Lysozyme was the first enzyme for which the X-ray structure was determined at high resolution. This was achieved in 1965 by David Phillips, working at the Royal Institution in London. Phillips went on to propose a mechanism for lysozyme action that was based principally on structural data. The Phillips mechanism has since been borne out by experimental evidence, as we shall see later.
Lysozyme is found widely in the cells and secretions (including tears and saliva) of vertebrates, and hen egg white is particularly rich in this enzyme. Lysozyme catalyses the hydrolysis of glycosidic bonds that link N-acetylmuramic acid (NAM) and N-acetylglucosamine (NAG) in polysaccharides of bacterial cell walls. In doing so, it damages the integrity of the cell wall and thereby acts as a bacteriocidal agent. The NAM–NAG bond is represented in Figure 40, with the site of cleavage by lysozyme indicated.
Lysozyme is a relatively small enzyme. Hen egg white lysozyme consists of a single polypeptide of 129 amino acids in length (Figure 41) with Mr 14 600. From X-ray diffraction data, we can see that there is a distinct cleft in the lysozyme structure (Figure 42). The active site is located in this cleft. In the amino acid sequence in Figure 41 and in the space-filling model of lysozyme in Figure 42, those residues that line the substrate binding pocket in the folded protein have been highlighted.
The active site of lysozyme is a long groove that can accommodate six sugars of the polysaccharide chain at a time. On binding the polysaccharide, the enzyme hydrolyses one of the glycosidic bonds. If the six sugars in the stretch of polysaccharide are identified as A–F, the cleavage site is between D and E, as indicated in Figure 40. The two polysaccharide fragments are then released. Figure 43 depicts the stages of this reaction, which are also described in detail below.

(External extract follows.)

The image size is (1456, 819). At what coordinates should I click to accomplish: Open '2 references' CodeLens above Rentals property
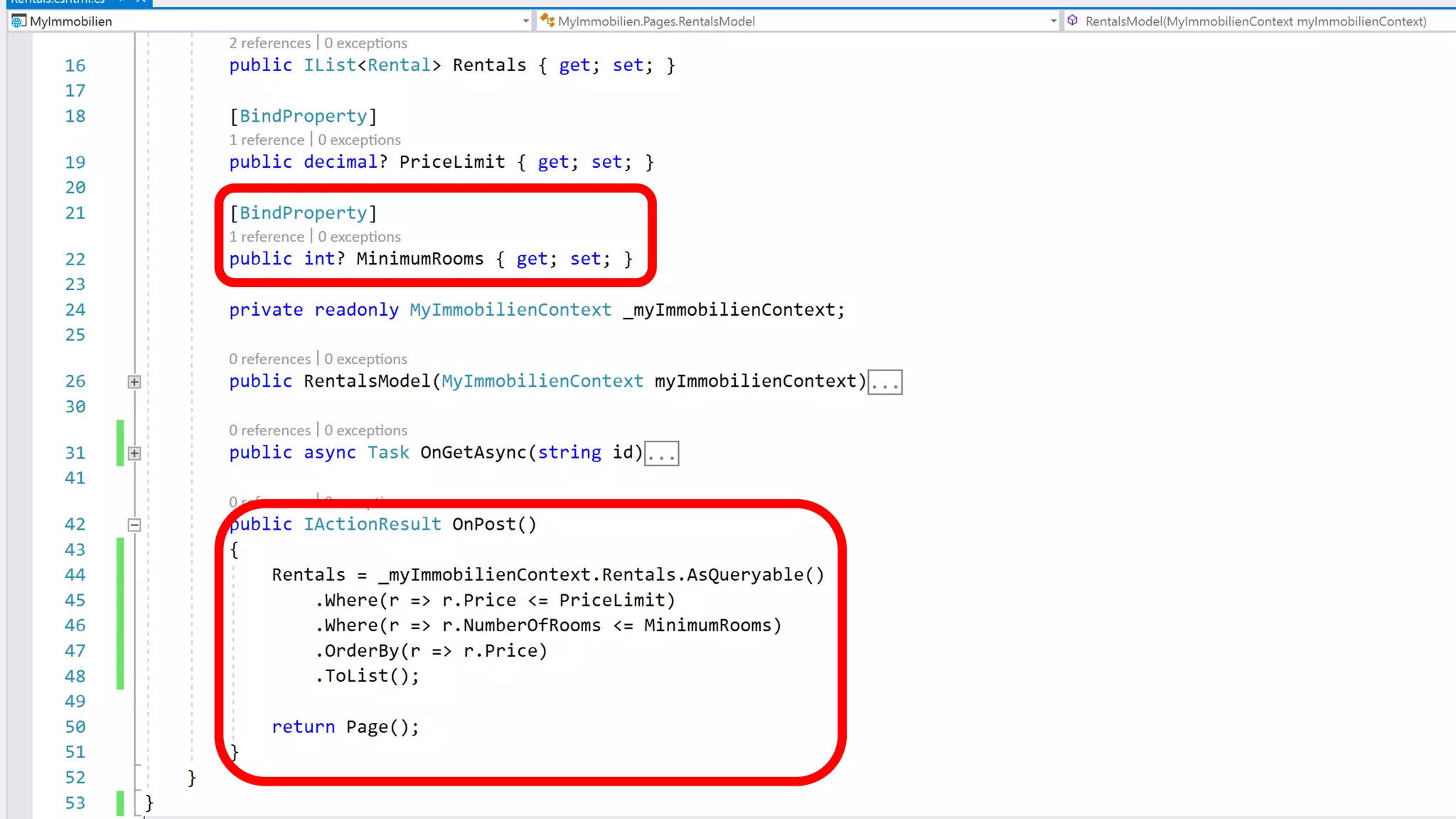[x=269, y=43]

On binding to the enzyme, the substrate adopts a strained conformation. Residue D is distorted (not shown in the diagram) to accommodate a –CH2OH group that otherwise would make unfavourable contact with the enzyme. In this way, the enzyme forces the substrate to adopt a conformation approximating to that of the transition state.
Residue 35 of the enzyme is glutamic acid (Glu 35) with a proton that it readily transfers to the polar O atom of the glycosidic bond. In this way, the C–O bond in the substrate is cleaved (Figure 43a and b).
Residue D of the polysaccharide now has a net positive charge; this reaction intermediate is known as an oxonium ion (Figure 43b). The enzyme stabilises this intermediate in two ways. Firstly, a nearby aspartate residue (Asp 52), which is in the negatively charged carboxylate form, interacts with the positive charge of the oxonium ion. Secondly, the distortion of residue D enables the positive charge to be shared between its C and O atom. (Note that this sharing of charge between atoms is termed resonance in the same way as the sharing of electrons between the atoms of the peptide group.) Thus the oxonium ion intermediate is the transition state. Normally, such an intermediate would be very unstable and reactive. Asp 52 helps to stabilise the oxonium ion, but it does not react with it. This is because, at 3 Å distance, the reactive groups are too far apart.
The enzyme now releases residue E with its attached polysaccharide, yielding a glycosyl-enzyme intermediate. The oxonium ion reacts with a water molecule from the solvent environment, extracting a hydroxyl group and re-protonating Glu 35 (Figure 43c and d).
The enzyme then releases residue D with its attached polysaccharide and the reaction is complete.
The catalytic mechanism of lysozyme involves both general acid and general base catalysis. Which residues participate in these events?
Glu 35 participates in general acid catalysis (donates a proton) and Asp 52 participates in general base catalysis (stabilising the positive charge of the oxonium ion).
The Phillips mechanism for lysozyme catalysis, as outlined above, is supported by a number of experimental observations. In particular, the importance of Glu 35 and Asp 52 in the process has been confirmed by site-directed mutagenesis (SDM) experiments. SDM is a very powerful technique for examining the role of individual amino acid residues in a protein's function and will be discussed in some detail in Section 7.2. SDM involves the use of recombinant DNA technology to selectively replace the residue of interest with a different amino acid with critically different properties. The resulting protein can then be tested functionally, e.g. with respect to substrate binding or catalytic activity. When this technique was applied to lysozyme to replace Glu 35 with a glutamine residue (Gln), the resulting protein could still bind the substrate (albeit less strongly) but it had no catalytic activity. Glu 35 is therefore essential for lysozyme's catalytic activity. When Asp 52 was replaced with an asparagine (Asn) residue, the mutant protein had less than 5% of the catalytic activity of normal (wild-type) lysozyme, in spite of the fact that the mutant form actually had a twofold higher affinity for the substrate. It follows that Asp 52 is essential for lysozyme's catalytic activity. Experiments using chemical agents that covalently modified these residues, without significantly affecting the X-ray structure, similarly proved that they were essential for catalytic activity.